For more than two decades, Schoenbach has been a faculty adviser and strong advocate for the Gillings School’s Minority Student Caucus (MSC) and its annual Minority Health Conference. Established in 1977, the conference is the oldest and longest-running student-led health conference in the U.S.

In 2012, in tribute to his long, dedicated service, the MSC named its afternoon plenary session “The Victor J. Schoenbach Health Disparities Keynote Lecture.” UNC Diversity and Multicultural Affairs also recognized Schoenbach’s dedication to social justice, presenting him with its Martin Luther King Jr. Unsung Hero Award in 2014.

The Lilienfeld Award is presented in memory of Dr. Abraham Lilienfeld, renowned teacher, scholar, and former chair of the Johns Hopkins Bloomberg School of Public Health’s epidemiology department. One of the most influential figures in the development of epidemiology as a profession in the mid-20th century, Lilienfeld mentored many leading epidemiology researchers.

Previous awardees include several people now or formerly affiliated with the Gillings School, such as Sherman James, PhD,  David Kleinbaum, PhD, Bill Jenkins, PhD, and former dean Michel Ibrahim, MD, PhD.

“Quite frankly, it’s hard for me to think that my name belongs in such distinguished company except as an admirer, which I most assuredly am,” Schoenbach said.

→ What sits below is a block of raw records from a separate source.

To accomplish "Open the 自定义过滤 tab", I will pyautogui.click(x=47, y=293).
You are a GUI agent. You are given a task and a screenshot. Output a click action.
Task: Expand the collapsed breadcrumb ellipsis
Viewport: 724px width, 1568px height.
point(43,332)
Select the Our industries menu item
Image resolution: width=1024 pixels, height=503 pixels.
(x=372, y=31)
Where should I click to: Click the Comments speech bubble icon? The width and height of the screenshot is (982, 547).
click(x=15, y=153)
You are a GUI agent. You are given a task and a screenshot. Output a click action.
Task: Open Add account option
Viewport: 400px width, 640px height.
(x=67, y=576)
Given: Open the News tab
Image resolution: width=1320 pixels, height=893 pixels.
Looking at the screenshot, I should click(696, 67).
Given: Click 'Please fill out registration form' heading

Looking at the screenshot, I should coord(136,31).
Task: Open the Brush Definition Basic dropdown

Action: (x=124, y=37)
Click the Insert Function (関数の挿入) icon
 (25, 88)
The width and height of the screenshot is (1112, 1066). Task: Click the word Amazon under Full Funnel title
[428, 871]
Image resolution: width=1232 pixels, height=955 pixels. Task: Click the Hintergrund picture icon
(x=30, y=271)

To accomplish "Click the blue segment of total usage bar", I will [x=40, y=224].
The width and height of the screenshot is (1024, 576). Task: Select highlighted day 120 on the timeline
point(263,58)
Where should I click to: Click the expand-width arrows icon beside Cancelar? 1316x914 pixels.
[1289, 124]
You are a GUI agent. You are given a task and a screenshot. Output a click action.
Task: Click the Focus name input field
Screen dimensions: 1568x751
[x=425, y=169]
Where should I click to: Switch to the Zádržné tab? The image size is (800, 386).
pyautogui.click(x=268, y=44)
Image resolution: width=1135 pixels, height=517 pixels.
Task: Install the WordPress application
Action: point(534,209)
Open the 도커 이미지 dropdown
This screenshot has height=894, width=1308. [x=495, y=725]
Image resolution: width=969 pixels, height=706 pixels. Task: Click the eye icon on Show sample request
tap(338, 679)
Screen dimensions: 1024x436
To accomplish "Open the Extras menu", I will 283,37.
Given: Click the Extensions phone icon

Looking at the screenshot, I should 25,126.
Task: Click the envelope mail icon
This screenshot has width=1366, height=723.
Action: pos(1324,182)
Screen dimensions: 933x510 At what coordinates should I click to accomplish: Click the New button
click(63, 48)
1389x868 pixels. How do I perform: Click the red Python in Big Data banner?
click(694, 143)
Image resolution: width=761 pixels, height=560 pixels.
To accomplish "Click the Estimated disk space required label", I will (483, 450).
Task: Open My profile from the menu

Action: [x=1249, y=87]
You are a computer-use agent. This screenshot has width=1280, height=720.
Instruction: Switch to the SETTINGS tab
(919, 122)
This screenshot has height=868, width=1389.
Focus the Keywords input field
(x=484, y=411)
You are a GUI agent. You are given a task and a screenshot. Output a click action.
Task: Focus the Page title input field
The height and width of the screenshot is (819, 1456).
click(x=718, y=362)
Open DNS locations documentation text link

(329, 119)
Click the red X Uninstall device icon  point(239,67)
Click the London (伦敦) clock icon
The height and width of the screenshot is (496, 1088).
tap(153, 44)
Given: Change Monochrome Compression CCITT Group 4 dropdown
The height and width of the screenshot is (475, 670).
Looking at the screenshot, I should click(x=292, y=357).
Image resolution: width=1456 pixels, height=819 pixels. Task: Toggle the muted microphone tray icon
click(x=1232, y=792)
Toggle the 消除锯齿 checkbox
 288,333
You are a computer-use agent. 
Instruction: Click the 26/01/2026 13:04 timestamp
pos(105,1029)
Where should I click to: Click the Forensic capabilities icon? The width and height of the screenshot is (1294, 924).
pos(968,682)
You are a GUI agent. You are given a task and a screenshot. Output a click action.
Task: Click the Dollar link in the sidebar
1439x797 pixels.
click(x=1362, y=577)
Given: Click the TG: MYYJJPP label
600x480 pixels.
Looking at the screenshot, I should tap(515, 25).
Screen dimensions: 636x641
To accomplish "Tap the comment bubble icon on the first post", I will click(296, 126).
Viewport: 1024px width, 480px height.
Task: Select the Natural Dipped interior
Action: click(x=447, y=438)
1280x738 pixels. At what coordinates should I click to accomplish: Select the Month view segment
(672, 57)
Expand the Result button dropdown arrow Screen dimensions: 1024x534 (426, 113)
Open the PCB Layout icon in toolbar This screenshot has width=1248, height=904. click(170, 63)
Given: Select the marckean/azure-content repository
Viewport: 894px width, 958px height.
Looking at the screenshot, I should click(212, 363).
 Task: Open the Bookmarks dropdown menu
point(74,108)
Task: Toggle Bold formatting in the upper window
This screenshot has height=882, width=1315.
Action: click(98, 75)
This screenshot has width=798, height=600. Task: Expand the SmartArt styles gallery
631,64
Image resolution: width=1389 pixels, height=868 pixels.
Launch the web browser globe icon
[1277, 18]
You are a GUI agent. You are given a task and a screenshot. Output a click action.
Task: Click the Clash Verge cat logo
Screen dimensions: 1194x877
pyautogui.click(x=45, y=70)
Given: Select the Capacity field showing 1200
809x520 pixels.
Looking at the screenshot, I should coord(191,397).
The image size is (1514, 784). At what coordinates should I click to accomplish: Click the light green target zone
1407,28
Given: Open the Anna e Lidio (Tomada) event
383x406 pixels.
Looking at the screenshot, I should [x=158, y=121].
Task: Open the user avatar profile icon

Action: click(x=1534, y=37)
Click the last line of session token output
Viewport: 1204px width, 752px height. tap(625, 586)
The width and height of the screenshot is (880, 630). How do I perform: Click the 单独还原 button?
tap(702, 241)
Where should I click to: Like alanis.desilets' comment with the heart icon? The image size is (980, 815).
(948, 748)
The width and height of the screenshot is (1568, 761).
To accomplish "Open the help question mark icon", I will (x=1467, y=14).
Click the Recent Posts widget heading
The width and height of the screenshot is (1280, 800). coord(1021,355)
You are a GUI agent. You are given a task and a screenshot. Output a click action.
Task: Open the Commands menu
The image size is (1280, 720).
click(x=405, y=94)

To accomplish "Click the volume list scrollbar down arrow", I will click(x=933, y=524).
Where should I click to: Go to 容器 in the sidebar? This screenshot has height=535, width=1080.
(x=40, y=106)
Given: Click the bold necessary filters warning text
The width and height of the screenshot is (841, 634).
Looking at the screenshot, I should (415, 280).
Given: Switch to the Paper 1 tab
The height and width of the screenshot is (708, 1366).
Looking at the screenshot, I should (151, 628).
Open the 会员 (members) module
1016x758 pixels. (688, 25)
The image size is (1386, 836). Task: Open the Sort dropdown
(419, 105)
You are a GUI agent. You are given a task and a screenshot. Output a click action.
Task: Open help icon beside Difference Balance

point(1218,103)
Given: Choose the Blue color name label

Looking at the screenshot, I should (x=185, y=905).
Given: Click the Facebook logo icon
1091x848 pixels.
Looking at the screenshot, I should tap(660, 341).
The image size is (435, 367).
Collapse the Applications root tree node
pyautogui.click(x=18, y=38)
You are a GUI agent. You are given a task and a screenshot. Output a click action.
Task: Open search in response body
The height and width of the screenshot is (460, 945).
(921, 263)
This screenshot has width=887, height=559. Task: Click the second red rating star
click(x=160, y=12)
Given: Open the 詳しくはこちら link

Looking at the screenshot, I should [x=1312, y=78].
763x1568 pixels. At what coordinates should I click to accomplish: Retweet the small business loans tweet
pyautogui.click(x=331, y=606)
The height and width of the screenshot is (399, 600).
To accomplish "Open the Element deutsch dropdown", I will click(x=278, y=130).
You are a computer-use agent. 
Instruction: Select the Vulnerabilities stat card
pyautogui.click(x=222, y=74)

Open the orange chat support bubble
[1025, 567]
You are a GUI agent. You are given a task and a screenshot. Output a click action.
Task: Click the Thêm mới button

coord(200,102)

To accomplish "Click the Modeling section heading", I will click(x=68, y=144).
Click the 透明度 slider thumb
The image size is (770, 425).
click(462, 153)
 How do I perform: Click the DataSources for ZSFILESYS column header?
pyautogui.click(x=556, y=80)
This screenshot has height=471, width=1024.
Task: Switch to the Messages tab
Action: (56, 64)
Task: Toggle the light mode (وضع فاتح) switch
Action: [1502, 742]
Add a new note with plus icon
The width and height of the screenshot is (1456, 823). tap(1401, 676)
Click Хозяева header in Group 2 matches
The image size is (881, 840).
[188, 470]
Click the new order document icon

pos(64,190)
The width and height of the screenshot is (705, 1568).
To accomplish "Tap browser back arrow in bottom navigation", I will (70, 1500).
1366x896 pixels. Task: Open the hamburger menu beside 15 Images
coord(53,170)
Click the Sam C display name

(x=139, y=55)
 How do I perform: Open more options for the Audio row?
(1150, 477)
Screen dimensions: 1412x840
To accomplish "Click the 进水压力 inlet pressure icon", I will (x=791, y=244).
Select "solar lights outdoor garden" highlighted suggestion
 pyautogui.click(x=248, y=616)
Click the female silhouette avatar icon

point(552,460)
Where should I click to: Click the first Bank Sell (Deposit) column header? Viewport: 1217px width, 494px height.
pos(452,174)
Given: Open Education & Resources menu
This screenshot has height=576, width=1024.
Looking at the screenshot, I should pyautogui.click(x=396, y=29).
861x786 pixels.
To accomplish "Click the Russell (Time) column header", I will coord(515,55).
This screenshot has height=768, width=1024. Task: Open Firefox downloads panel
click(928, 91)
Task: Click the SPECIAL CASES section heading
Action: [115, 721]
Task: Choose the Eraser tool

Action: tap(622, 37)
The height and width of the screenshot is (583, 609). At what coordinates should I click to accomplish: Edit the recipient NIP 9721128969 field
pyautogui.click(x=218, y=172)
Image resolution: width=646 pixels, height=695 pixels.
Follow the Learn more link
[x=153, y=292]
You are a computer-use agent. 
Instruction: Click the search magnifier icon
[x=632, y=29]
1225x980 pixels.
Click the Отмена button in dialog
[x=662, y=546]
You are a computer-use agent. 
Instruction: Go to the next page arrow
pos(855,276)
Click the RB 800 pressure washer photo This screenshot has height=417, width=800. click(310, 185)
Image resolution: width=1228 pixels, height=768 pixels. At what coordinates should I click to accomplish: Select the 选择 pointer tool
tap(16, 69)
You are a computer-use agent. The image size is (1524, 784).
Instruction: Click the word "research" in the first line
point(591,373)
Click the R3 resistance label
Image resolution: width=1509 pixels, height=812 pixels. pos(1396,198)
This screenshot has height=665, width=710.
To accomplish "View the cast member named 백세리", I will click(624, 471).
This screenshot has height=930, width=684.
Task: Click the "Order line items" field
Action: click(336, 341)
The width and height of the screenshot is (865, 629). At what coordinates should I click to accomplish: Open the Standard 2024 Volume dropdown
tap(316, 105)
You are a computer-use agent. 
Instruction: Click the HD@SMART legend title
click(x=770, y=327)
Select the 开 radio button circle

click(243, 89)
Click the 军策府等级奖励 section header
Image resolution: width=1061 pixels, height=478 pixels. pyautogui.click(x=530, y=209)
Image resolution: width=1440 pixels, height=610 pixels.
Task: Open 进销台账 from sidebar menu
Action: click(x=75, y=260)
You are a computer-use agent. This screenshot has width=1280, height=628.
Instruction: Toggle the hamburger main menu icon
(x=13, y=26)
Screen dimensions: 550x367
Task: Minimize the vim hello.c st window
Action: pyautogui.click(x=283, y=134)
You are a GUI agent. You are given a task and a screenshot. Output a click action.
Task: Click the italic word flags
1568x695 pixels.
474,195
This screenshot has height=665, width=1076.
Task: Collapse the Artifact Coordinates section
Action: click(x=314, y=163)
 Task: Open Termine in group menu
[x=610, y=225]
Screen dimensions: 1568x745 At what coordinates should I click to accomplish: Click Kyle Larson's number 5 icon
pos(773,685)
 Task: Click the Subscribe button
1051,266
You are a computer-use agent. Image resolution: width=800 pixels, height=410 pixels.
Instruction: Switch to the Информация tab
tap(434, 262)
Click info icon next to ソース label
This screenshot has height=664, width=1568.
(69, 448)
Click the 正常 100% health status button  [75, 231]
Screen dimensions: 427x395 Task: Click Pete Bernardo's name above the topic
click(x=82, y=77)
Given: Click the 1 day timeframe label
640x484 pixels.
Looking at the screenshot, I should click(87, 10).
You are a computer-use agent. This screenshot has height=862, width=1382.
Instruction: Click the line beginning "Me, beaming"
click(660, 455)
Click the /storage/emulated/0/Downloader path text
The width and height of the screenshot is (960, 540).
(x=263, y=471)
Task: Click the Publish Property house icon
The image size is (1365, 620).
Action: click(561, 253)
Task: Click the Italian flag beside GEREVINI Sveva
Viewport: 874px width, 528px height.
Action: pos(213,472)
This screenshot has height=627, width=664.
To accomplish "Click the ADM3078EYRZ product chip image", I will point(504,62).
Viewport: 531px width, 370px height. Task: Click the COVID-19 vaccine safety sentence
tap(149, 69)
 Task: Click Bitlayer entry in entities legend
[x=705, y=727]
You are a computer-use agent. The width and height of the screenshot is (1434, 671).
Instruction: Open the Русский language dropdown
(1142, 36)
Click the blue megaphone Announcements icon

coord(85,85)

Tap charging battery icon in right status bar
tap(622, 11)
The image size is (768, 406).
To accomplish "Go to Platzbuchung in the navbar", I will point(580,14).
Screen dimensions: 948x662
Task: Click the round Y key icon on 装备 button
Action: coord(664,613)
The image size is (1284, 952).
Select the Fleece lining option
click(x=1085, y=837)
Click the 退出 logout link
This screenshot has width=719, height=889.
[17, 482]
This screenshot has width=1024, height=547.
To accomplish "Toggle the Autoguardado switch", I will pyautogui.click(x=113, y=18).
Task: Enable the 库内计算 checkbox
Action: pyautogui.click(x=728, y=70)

Schoenbach noted that he had read Abraham Lilienfeld’s textbook at the start of his career and had met him once. He praised prior awardees whose teaching had been influential on his own career, including Drs. Robert and Suzanne Fletcher and other honorees mentioned above.

“Of course, most of the credit [for the award] belongs to more than 230 co-instructors and teaching assistants, many of whom went on to be professors – and even university presidents,” Schoenbach said. “It is they who made it possible for me to teach epidemiology to more than 6,000 students.”